Recorded data
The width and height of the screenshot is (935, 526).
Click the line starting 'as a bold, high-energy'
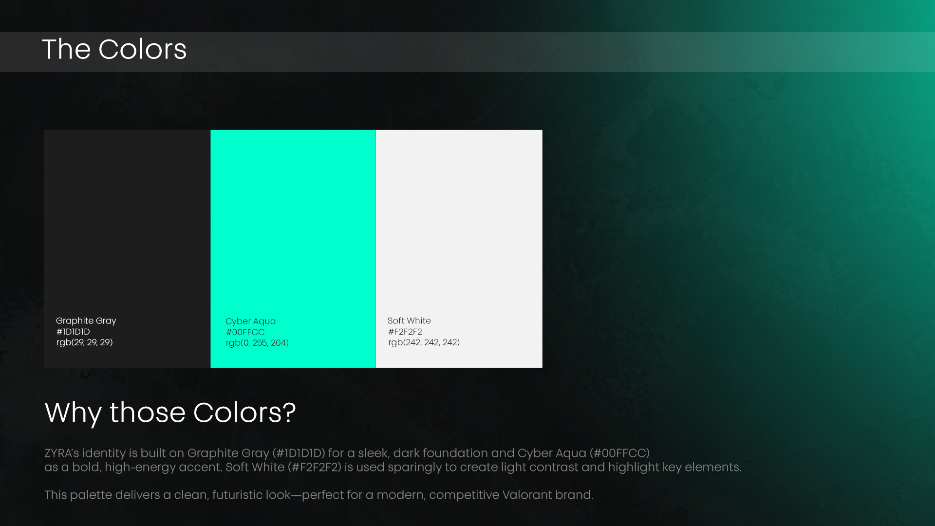[393, 468]
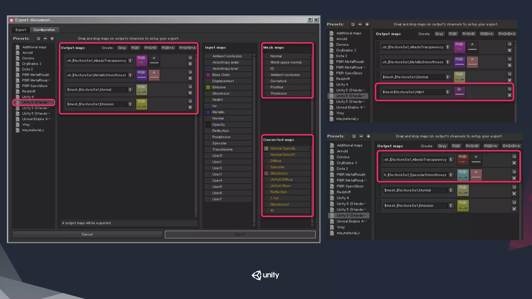Viewport: 532px width, 299px height.
Task: Duplicate the Normal output map in Export dialog
Action: (x=190, y=87)
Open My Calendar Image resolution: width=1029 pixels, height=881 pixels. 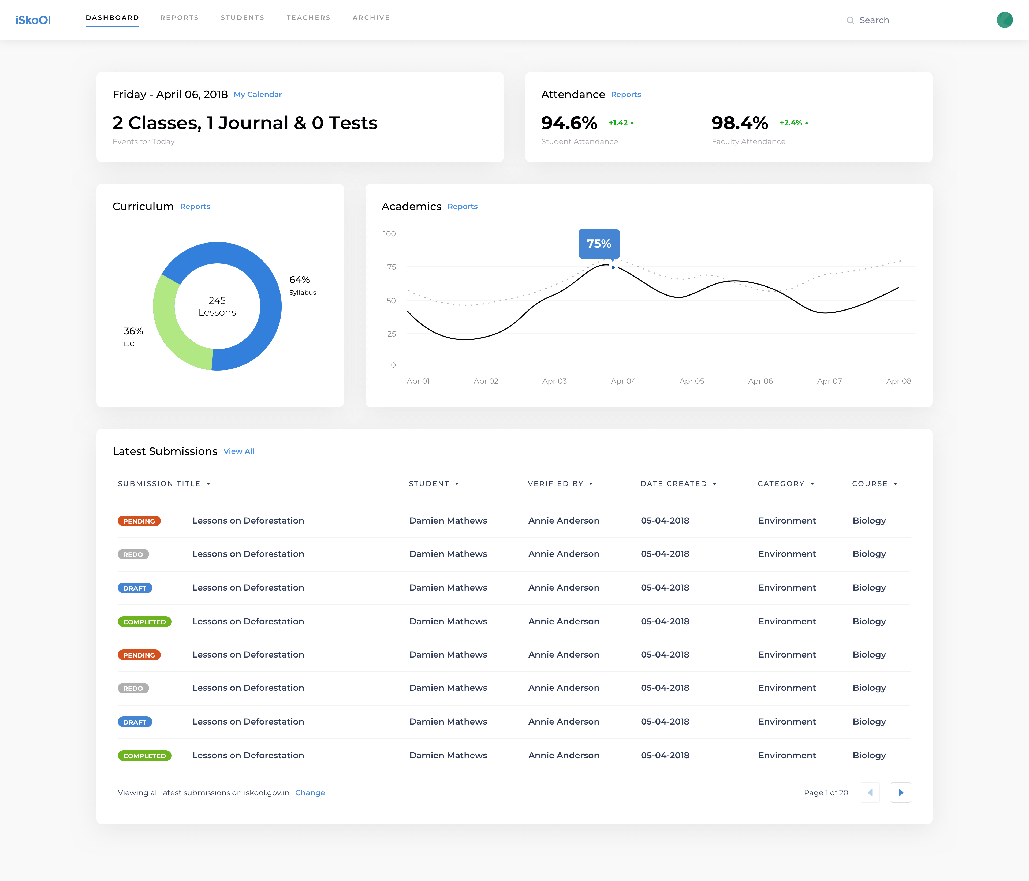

Directions >>
Every entry above should be written out again verbatim, with no pictures included.

Answer to the exercise >>
The width and height of the screenshot is (935, 526).
Click the line starting 'as a bold, high-energy'
[393, 468]
Viewport: 532px width, 299px height.
Task: Duplicate the Normal output map in Export dialog
Action: (x=190, y=87)
Open My Calendar Image resolution: width=1029 pixels, height=881 pixels. 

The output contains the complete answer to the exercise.